▶ [PROBLEM STATEMENT] Copy out the material below with every "Viewport" changed to "Display area" and nothing else altered.

>> START RECORDED DATA

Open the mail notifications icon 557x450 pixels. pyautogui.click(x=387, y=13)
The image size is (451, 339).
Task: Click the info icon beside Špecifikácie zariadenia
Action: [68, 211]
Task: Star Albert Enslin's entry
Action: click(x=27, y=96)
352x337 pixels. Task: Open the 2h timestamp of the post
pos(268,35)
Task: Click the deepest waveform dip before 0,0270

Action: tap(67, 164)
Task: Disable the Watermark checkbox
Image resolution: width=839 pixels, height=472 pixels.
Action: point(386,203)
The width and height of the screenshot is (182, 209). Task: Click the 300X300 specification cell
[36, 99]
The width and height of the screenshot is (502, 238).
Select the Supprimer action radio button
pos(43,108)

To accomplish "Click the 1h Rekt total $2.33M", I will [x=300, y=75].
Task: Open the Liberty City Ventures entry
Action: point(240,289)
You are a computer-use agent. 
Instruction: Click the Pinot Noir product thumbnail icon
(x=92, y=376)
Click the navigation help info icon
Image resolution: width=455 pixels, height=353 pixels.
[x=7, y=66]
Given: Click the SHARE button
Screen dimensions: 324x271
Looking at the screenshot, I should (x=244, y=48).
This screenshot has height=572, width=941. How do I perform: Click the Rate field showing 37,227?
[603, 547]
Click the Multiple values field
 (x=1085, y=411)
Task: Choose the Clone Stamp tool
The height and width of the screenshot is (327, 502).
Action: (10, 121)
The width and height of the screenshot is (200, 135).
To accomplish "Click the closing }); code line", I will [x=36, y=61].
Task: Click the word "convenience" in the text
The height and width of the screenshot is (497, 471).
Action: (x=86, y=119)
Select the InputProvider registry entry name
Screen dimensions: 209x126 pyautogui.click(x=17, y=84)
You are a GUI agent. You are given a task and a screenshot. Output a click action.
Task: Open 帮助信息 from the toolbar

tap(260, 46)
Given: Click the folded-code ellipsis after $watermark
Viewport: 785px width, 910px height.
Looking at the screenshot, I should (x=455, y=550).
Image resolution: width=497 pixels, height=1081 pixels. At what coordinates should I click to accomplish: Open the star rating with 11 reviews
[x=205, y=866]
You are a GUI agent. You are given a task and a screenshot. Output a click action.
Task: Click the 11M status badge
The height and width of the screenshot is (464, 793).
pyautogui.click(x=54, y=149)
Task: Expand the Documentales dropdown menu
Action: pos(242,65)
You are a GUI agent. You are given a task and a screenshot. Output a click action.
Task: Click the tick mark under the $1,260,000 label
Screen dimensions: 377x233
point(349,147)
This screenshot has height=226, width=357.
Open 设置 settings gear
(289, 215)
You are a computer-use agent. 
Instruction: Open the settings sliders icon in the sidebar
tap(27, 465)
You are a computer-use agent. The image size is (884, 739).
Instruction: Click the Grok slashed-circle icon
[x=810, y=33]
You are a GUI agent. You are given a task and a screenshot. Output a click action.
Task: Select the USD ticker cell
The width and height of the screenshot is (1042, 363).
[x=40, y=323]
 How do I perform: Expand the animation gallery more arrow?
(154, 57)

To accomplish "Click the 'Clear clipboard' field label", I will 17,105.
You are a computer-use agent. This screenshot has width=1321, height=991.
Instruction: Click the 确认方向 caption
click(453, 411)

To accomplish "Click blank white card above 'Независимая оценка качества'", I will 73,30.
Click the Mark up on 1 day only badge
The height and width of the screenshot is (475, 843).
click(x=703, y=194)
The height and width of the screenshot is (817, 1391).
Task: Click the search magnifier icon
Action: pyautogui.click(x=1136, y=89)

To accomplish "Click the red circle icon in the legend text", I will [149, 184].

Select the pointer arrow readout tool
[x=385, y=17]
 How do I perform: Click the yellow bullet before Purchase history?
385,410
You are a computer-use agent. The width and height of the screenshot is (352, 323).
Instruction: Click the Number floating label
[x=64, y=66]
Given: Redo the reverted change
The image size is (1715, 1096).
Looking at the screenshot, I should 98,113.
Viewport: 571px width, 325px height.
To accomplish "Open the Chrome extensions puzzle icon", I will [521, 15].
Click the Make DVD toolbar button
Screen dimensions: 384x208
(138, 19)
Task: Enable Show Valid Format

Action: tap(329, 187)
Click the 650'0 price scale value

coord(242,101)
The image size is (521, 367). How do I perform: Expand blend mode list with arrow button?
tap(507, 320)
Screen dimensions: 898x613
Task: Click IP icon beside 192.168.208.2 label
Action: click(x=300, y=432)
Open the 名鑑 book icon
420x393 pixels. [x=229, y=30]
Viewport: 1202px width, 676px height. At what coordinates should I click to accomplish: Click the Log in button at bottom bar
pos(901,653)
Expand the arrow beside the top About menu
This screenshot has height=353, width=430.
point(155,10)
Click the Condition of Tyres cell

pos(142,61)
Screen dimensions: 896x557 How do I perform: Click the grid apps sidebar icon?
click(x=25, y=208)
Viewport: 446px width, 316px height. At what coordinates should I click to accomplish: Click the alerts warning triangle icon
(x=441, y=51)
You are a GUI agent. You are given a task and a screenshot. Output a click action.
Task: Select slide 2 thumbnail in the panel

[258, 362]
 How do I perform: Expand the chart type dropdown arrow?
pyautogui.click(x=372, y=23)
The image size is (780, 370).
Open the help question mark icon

>> END RECORDED DATA

▶ [ANSWER TO THE TASK]
Open the mail notifications icon 557x450 pixels. pyautogui.click(x=387, y=13)
The image size is (451, 339).
Task: Click the info icon beside Špecifikácie zariadenia
Action: [68, 211]
Task: Star Albert Enslin's entry
Action: click(x=27, y=96)
352x337 pixels. Task: Open the 2h timestamp of the post
pos(268,35)
Task: Click the deepest waveform dip before 0,0270

Action: tap(67, 164)
Task: Disable the Watermark checkbox
Image resolution: width=839 pixels, height=472 pixels.
Action: point(386,203)
The width and height of the screenshot is (182, 209). Task: Click the 300X300 specification cell
[36, 99]
The width and height of the screenshot is (502, 238).
Select the Supprimer action radio button
pos(43,108)

To accomplish "Click the 1h Rekt total $2.33M", I will [x=300, y=75].
Task: Open the Liberty City Ventures entry
Action: point(240,289)
You are a computer-use agent. 
Instruction: Click the Pinot Noir product thumbnail icon
(x=92, y=376)
Click the navigation help info icon
Image resolution: width=455 pixels, height=353 pixels.
[x=7, y=66]
Given: Click the SHARE button
Screen dimensions: 324x271
Looking at the screenshot, I should (x=244, y=48).
This screenshot has height=572, width=941. How do I perform: Click the Rate field showing 37,227?
[603, 547]
Click the Multiple values field
 (x=1085, y=411)
Task: Choose the Clone Stamp tool
The height and width of the screenshot is (327, 502).
Action: (10, 121)
The width and height of the screenshot is (200, 135).
To accomplish "Click the closing }); code line", I will [x=36, y=61].
Task: Click the word "convenience" in the text
The height and width of the screenshot is (497, 471).
Action: (x=86, y=119)
Select the InputProvider registry entry name
Screen dimensions: 209x126 pyautogui.click(x=17, y=84)
You are a GUI agent. You are given a task and a screenshot. Output a click action.
Task: Open 帮助信息 from the toolbar

tap(260, 46)
Given: Click the folded-code ellipsis after $watermark
Display area: 785px width, 910px height.
Looking at the screenshot, I should (x=455, y=550).
Image resolution: width=497 pixels, height=1081 pixels. At what coordinates should I click to accomplish: Open the star rating with 11 reviews
[x=205, y=866]
You are a GUI agent. You are given a task and a screenshot. Output a click action.
Task: Click the 11M status badge
The height and width of the screenshot is (464, 793).
pyautogui.click(x=54, y=149)
Task: Expand the Documentales dropdown menu
Action: pos(242,65)
You are a GUI agent. You are given a task and a screenshot. Output a click action.
Task: Click the tick mark under the $1,260,000 label
Screen dimensions: 377x233
point(349,147)
This screenshot has height=226, width=357.
Open 设置 settings gear
(289, 215)
You are a computer-use agent. 
Instruction: Open the settings sliders icon in the sidebar
tap(27, 465)
You are a computer-use agent. The image size is (884, 739).
Instruction: Click the Grok slashed-circle icon
[x=810, y=33]
You are a GUI agent. You are given a task and a screenshot. Output a click action.
Task: Select the USD ticker cell
The width and height of the screenshot is (1042, 363).
[x=40, y=323]
 How do I perform: Expand the animation gallery more arrow?
(154, 57)

To accomplish "Click the 'Clear clipboard' field label", I will 17,105.
You are a computer-use agent. This screenshot has width=1321, height=991.
Instruction: Click the 确认方向 caption
click(453, 411)

To accomplish "Click blank white card above 'Независимая оценка качества'", I will 73,30.
Click the Mark up on 1 day only badge
The height and width of the screenshot is (475, 843).
click(x=703, y=194)
The height and width of the screenshot is (817, 1391).
Task: Click the search magnifier icon
Action: pyautogui.click(x=1136, y=89)

To accomplish "Click the red circle icon in the legend text", I will [149, 184].

Select the pointer arrow readout tool
[x=385, y=17]
 How do I perform: Click the yellow bullet before Purchase history?
385,410
You are a computer-use agent. The width and height of the screenshot is (352, 323).
Instruction: Click the Number floating label
[x=64, y=66]
Given: Redo the reverted change
The image size is (1715, 1096).
Looking at the screenshot, I should 98,113.
Display area: 571px width, 325px height.
To accomplish "Open the Chrome extensions puzzle icon", I will [521, 15].
Click the Make DVD toolbar button
Screen dimensions: 384x208
(138, 19)
Task: Enable Show Valid Format

Action: tap(329, 187)
Click the 650'0 price scale value

coord(242,101)
The image size is (521, 367). How do I perform: Expand blend mode list with arrow button?
tap(507, 320)
Screen dimensions: 898x613
Task: Click IP icon beside 192.168.208.2 label
Action: click(x=300, y=432)
Open the 名鑑 book icon
420x393 pixels. [x=229, y=30]
Display area: 1202px width, 676px height. At what coordinates should I click to accomplish: Click the Log in button at bottom bar
pos(901,653)
Expand the arrow beside the top About menu
This screenshot has height=353, width=430.
point(155,10)
Click the Condition of Tyres cell

pos(142,61)
Screen dimensions: 896x557 How do I perform: Click the grid apps sidebar icon?
click(x=25, y=208)
Display area: 446px width, 316px height. At what coordinates should I click to accomplish: Click the alerts warning triangle icon
(x=441, y=51)
You are a GUI agent. You are given a task and a screenshot. Output a click action.
Task: Select slide 2 thumbnail in the panel

[258, 362]
 How do I perform: Expand the chart type dropdown arrow?
pyautogui.click(x=372, y=23)
The image size is (780, 370).
Open the help question mark icon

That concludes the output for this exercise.